Working with Your Healthcare Provider
"As a healthcare professional, my job is to support women exactly where they are at," says Dr. Joanne Motino Bailey, PhD, a certified nurse midwife who also teaches women's studies at the University of Michigan. "Yet sometimes women feel a lack of support [for their difficulties nursing] from healthcare professionals because the party line is that breastfeeding is best. And even providers can be caught in the trap of not listening to the individual woman about her concerns." Dr. Bailey suggests that you state your concerns clearly to your healthcare provider, and if you feel like you're still not being listened to, "find someone else."
Getting Past the Guilt
Meredith and Johnson both expressed that they still feel the need to justify their decisions to stop nursing whenever the subject comes up. Hearing their stories, Dr. Bailey admits, "Women are often too hard on themselves. First of all, we live in a society that implies guilt on a mother for everything, implies that you should be perfect. The idea is expressed in a variety of different ways, and breastfeeding is just one of them."

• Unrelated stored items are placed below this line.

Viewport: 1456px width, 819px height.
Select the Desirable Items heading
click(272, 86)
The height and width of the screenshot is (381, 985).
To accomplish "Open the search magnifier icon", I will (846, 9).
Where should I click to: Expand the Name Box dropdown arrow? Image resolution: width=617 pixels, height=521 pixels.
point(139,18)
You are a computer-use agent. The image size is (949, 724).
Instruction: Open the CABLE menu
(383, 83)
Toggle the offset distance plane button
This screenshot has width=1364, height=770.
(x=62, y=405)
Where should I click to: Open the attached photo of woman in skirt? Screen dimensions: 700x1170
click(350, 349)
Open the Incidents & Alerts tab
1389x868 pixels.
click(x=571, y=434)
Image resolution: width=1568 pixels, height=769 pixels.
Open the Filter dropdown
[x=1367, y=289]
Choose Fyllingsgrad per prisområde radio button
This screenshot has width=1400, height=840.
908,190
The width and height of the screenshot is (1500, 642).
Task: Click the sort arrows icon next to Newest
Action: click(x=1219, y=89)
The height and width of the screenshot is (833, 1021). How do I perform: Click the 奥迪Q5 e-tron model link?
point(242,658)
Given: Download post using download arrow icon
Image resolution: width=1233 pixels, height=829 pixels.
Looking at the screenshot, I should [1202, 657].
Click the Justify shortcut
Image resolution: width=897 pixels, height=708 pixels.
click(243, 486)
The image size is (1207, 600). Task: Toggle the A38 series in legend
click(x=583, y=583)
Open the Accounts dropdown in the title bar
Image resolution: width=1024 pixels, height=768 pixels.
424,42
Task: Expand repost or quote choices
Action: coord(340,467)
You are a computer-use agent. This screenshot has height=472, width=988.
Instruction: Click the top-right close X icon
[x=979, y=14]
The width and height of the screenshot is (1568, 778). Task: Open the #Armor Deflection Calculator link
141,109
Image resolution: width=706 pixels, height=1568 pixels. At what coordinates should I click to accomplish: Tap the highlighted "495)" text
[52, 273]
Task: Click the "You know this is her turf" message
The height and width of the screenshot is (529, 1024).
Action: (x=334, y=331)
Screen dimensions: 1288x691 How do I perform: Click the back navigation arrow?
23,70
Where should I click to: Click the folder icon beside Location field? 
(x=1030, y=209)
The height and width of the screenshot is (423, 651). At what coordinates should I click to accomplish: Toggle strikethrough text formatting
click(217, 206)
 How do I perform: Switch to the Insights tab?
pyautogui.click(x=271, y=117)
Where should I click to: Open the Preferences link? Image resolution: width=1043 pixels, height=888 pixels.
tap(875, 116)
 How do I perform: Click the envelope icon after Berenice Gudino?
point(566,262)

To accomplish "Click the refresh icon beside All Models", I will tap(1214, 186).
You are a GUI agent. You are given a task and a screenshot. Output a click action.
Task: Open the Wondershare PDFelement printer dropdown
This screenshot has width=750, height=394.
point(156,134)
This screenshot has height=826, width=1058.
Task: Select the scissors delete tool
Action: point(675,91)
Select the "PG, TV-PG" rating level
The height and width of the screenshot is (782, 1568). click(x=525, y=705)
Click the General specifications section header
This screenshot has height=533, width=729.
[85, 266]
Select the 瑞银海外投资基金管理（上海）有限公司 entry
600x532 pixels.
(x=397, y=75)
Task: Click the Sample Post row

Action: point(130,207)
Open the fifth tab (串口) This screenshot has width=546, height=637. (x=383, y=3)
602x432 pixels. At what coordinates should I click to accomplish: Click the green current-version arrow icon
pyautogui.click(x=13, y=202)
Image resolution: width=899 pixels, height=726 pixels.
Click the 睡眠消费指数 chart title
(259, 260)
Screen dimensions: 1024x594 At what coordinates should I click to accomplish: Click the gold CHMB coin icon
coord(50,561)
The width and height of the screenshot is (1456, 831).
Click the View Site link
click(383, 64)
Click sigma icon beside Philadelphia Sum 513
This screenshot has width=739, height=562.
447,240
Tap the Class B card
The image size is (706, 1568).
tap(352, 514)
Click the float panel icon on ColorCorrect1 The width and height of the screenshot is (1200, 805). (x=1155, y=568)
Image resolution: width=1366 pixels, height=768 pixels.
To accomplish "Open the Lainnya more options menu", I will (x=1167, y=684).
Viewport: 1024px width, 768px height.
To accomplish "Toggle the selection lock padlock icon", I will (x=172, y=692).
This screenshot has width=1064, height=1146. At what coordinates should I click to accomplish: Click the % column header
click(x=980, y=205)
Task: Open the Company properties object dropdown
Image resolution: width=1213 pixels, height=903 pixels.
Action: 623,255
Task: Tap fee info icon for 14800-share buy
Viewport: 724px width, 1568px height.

"In my own parenting and what I share with my clients is that we all do the best we can given our circumstances." Dr. Bailey continues, "If you take a step back and feel like you're not producing enough milk and you supplement with formula, you need to realize that that is part of making a good decision—using all the information you have at any given moment to make the best decisions you can."
Dr. Feder adds that she "applauds any woman who breastfeeds for even the shortest amount of time."